The answers often exist. They are just buried inside public meetings.
GroundVue turns those meetings into information officials can search and compare. A mayor looking for ways to prevent homelessness could see how other cities are helping families stay in their homes before eviction. A county confronting an unfamiliar challenge could learn what similar places debated, decided, and discovered.
“We’re now creating a way to make government searchable in real time,” said Shannon, a sociologist and policy researcher.
GroundVue is solving a difficult data problem. Across the US, roughly 90,000 government bodies make decisions that touch people’s lives. About half of their public meeting videos are available in obvious places, like YouTube. The rest are spread across local websites and other platforms, with no single format or easy way to find them.

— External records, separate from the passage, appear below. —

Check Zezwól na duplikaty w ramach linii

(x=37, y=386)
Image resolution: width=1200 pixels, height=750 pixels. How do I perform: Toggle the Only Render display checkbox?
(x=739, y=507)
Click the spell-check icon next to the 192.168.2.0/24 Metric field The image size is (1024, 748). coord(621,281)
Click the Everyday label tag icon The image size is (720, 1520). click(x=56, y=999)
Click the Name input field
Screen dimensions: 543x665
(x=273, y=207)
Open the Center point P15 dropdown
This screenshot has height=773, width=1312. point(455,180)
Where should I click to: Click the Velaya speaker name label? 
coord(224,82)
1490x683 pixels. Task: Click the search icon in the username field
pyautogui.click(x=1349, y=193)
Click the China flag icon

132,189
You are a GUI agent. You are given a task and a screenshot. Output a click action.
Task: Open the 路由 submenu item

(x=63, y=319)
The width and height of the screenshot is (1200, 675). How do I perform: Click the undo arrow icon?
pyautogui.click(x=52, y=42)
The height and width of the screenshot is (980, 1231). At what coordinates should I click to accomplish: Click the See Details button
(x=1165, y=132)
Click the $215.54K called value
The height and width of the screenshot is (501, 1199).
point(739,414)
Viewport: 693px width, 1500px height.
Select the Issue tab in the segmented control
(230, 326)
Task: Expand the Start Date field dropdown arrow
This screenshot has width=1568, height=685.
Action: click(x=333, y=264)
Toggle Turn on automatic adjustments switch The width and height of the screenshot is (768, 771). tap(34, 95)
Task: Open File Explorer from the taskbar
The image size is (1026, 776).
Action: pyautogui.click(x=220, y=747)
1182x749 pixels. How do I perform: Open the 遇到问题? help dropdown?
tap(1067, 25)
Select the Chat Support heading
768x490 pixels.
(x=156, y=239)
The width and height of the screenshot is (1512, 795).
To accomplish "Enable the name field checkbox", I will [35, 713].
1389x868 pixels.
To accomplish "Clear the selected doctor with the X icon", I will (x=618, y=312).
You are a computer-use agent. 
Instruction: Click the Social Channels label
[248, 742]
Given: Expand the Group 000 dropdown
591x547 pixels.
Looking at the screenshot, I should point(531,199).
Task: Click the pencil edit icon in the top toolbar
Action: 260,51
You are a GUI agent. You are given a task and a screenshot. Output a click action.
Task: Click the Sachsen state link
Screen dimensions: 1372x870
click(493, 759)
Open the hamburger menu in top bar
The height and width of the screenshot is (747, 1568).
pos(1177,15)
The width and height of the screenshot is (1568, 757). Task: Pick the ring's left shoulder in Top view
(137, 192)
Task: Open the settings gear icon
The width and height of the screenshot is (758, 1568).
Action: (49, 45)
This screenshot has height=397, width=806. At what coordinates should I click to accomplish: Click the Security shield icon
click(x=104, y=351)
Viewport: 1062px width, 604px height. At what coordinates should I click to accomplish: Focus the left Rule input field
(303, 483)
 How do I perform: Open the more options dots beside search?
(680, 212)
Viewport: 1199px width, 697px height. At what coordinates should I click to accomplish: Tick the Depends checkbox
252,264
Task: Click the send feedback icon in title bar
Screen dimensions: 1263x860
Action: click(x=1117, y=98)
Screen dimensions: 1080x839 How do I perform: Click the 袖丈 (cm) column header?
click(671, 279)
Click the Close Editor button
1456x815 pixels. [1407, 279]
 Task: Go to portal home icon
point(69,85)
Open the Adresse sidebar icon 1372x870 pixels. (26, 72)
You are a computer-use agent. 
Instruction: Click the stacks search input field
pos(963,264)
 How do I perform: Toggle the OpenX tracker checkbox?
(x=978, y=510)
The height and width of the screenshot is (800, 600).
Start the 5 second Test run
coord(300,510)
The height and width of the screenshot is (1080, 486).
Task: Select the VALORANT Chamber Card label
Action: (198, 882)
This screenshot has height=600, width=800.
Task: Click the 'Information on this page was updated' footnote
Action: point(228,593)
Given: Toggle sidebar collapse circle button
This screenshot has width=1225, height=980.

GroundVue uses Codex to help find those harder-to-reach public sources and build the systems needed to keep collecting them. OpenAI models help transcribe the meetings and identify the problems, tradeoffs, and possible solutions officials are discussing.
For Ann, who previously led Technology Transformation Services at the General Services Administration, the change in speed is dramatic: “All those steps that previously took a few days or a few weeks take us literally minutes now.”
Travis joined the company after serving as the chief AI officer at the Centers for Disease Control and Prevention, where he used OpenAI’s Deep Research in a pilot program to help the agency process large volumes of research and data.
GroundVue reflects a related idea: AI can help public institutions make sense of information that would otherwise be too scattered and time-consuming to use.
The analytical work has changed, too. “Before AI, this would have taken an army of technologists and an army of social scientists,” Shannon said.
GroundVue is still in its infancy. The company plans to launch first in Virginia, California, and Minnesota over the next few months, expand nationally later this year, and add full historical data to the platform within two years.
The point is not to replace public servants or local judgment. It is to help officials learn from the decisions and debates already taking place in communities across the country.
As Travis puts it, “Instead of using generative AI to generate things, we can use it to listen to the things that people are actually saying.”